2. Die Entscheidung des Landesarbeitsgerichts stellt sich nicht aus anderen Gründen als richtig dar
(§ 561 ZPO).

28

a) Der Senat kann im Hinblick auf den insoweit bestehenden Beurteilungsspielraum des Landesarbeitsgerichts
(vgl. BAG 20. Mai 2021 – 2 AZR 457/20 – Rn. 32 f. mwN, BAGE 175, 83) nicht selbst abschließend feststellen, dass die Kündigung aufgrund einer umfassenden Abwägung der beiderseitigen Interessen unverhältnismäßig und damit unwirksam ist. Das Landesarbeitsgericht hat – nach seiner Begründungslinie konsequent – eine solche Abwägung bisher unterlassen.

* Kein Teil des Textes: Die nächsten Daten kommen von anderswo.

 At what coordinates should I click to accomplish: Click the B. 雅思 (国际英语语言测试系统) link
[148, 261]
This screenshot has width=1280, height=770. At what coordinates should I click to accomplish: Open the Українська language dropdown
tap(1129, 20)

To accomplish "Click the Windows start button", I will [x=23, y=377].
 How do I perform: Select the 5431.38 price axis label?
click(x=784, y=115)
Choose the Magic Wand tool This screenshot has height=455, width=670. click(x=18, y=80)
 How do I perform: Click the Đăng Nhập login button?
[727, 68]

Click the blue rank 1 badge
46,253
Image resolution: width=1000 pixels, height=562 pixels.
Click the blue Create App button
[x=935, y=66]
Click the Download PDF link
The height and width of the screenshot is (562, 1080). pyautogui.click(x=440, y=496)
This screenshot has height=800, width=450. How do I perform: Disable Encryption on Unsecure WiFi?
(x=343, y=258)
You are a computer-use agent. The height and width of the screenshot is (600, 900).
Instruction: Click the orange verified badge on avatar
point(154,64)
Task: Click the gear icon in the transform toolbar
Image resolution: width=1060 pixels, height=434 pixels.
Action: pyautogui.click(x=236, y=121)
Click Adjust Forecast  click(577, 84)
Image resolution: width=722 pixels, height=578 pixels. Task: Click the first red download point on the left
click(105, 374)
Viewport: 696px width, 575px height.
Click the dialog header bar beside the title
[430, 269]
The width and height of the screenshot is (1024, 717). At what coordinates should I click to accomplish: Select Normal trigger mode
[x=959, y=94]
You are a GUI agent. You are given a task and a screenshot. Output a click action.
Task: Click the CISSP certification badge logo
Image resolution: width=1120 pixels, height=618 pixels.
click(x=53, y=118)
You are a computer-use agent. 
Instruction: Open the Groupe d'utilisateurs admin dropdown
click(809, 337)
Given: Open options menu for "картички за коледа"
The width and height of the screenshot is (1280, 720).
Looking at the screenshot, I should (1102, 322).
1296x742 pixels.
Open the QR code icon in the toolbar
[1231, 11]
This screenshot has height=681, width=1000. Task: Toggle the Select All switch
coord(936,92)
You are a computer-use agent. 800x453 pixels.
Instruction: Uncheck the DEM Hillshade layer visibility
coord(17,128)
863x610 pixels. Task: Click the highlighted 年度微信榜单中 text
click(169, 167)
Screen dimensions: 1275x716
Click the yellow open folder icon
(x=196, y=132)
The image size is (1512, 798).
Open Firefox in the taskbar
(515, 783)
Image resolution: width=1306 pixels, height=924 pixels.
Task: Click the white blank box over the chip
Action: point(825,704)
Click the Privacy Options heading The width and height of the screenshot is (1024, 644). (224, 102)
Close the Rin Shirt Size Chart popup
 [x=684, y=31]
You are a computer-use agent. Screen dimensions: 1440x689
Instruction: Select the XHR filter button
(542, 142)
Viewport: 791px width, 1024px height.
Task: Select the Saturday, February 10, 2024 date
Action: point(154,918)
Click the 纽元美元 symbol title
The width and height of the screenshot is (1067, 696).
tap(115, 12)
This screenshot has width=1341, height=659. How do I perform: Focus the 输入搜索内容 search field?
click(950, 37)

Die Voraussetzungen für die Annahme eines Ausnahmefalls, in dem der Senat die Interessenabwägung selbst vornehmen kann, sind vorliegend nicht gegeben.

29

b) Das Urteil des Landesarbeitsgerichts ist auch nicht deshalb im Ergebnis zutreffend, weil die Beklagte mit der Kündigung zu lange zugewartet hätte. Die Beklagte hat die außerordentliche Kündigung innerhalb der Frist des § 626 Abs. 2 BGB erklärt. Das Kündigungsschreiben ist der Klägerin am 5. Januar 2022 und damit weniger als zwei Wochen nach Vorlage der Impfunfähigkeitsbescheinigung am 31. Dezember 2021 zugegangen.

30

3. Der Senat kann die Klage gegen die außerordentliche Kündigung nach den bisher getroffenen Feststellungen auch nicht selbst abweisen
(§ 563 Abs. 3 ZPO). Das gilt schon deshalb, weil nicht feststeht, ob die von der Klägerin gerügte Anhörung des Betriebsrats vor Ausspruch der Kündigung ordnungsgemäß erfolgt ist.

31

III. Im fortgesetzten Berufungsverfahren hat das Berufungsgericht gemäß § 563 Abs. 2 ZPO zugrunde zu legen, dass ein wichtiger Grund „an sich“ für eine außerordentliche Kündigung iSv. § 626 Abs. 1 BGB vorliegt. Es hat nunmehr im Rahmen einer Interessenabwägung weiter zu prüfen, ob der Beklagten die Fortsetzung des Arbeitsverhältnisses bis zum Ablauf der Kündigungsfrist zugemutet werden konnte. Soweit es in diesem Rahmen auch in den Blick zu nehmen hat, ob die außerordentliche Kündigung mangels vorheriger Abmahnung unwirksam ist, wird insbesondere zu erörtern sein, ob es einer solchen nicht bedurfte, weil es sich um eine so schwere Pflichtverletzung handelte, dass selbst deren erstmalige Hinnahme durch die Beklagte nach objektiven Maßstäben unzumutbar und damit offensichtlich – auch für die Klägerin erkennbar – ausgeschlossen war
(vgl. BAG 14. Dezember 2023 – 2 AZR 66/23 – Rn. 23). Dabei ist der Kern des pflichtwidrigen Verhaltens der Klägerin – die bewusst wahrheitswidrige Vorspiegelung, bei ihr sei eine vorläufige Impfunfähigkeit von einer Ärztin aufgrund einer Untersuchung (Anamnese) festgestellt worden – im Fokus zu behalten. Bezogen auf diesen Kündigungsvorwurf ist es irrelevant, ob die Klägerin laienhaft davon ausging, wegen bestehender Allergien könne sie nicht geimpft werden, und ob sie noch unter Geltung der einrichtungsbezogenen Impfpflicht bereit gewesen wäre, sich – wirklich – ärztlich auf eine Impfunfähigkeit untersuchen zu lassen
(BAG 14. Dezember 2023 – 2 AZR 66/23 – aaO; ebenso Schiefer SAE 2024, 20, 22; aA Stach AiB 5/2024, 36, 37). Falls das Landesarbeitsgericht zu dem Ergebnis gelangt, dass die Interessenabwägung zulasten der Klägerin ausgeht, hat es die Ordnungsgemäßheit der Betriebsratsanhörung nach § 102 Abs. 1 BetrVG zu prüfen. Wenn das Landesarbeitsgericht eine Unwirksamkeit der außerordentlichen Kündigung annähme, fiele der gegen die hilfsweise ordentlich ausgesprochene Kündigung zum 31. März 2022 gerichtete unechte Hilfsantrag der Klägerin zur Entscheidung an.